I have a basic 'for' loop that shows the number of active customers each year. I can print the output, but I want the output to be a single table/dataframe (with 2 columns: year and # customers, each iteration of the loop creates 1 row in the table)

for yr in range(2018, 2023):
  print (yr, df.filter(year(col('first_sale')) <= yr).count())

CodePudding user response：

was able to solve by creating a blank dataframe with desired schema outside the loop and using union, but still curious if there's a shorter solution?

from pyspark.sql.types import StructType,StructField, StringType, IntegerType
schema = StructType([StructField("year", IntegerType(), True), StructField("customer_count", IntegerType(), True)])

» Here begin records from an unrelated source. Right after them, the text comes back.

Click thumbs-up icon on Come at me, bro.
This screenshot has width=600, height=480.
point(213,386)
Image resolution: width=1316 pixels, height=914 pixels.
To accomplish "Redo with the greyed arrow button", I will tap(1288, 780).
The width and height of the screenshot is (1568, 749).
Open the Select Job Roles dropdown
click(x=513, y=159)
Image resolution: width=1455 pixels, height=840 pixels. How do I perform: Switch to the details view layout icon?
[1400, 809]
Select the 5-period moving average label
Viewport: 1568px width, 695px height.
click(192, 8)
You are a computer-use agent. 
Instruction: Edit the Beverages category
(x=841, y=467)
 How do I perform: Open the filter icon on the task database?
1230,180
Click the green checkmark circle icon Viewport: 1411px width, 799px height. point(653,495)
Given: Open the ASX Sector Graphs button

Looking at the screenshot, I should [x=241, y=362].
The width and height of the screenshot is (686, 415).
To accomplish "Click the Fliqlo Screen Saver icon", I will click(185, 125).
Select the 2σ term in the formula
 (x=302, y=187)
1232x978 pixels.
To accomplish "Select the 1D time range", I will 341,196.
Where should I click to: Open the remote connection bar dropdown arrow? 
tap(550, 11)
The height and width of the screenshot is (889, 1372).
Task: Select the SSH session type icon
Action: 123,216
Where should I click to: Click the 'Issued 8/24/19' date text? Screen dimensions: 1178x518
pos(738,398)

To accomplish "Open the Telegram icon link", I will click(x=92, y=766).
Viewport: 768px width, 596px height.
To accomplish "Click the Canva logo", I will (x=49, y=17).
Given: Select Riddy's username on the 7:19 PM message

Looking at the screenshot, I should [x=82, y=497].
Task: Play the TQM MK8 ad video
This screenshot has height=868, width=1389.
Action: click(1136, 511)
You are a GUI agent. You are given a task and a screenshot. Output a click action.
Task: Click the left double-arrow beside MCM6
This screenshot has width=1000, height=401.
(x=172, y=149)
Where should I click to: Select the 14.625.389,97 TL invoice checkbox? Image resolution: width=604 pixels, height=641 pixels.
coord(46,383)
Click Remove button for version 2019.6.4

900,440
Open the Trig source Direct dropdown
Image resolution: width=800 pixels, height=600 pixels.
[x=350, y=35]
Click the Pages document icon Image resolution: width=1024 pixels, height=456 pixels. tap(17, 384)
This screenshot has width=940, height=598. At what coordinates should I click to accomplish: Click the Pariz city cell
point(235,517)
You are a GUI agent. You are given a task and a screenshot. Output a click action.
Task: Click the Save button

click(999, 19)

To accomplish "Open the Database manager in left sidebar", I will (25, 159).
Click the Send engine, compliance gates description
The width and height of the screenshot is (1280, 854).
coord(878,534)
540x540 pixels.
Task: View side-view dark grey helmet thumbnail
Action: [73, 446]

df2 = spark.createDataFrame([],schema=schema)
for yr in range(2018, 2023):
  c1 = yr
  c2 = df.filter((year(col('first_sale')) <= yr)).count()
  newRow= spark.createDataFrame([(c1,c2)], schema)
  df2 = df2.union(newRow)
  
display(df2)

CodePudding user response：

I don't have your data, so I can't test if this works, but how about something like this:

year_col = year(col('first_sale')).alias('year')
grp = df.groupby(year_col).count().toPandas().sort_values('year').reset_index(drop=True)
grp['cumsum'] = grp['count'].cumsum()

The view grp[['year', 'cumsum']] should be the same as your for-loop.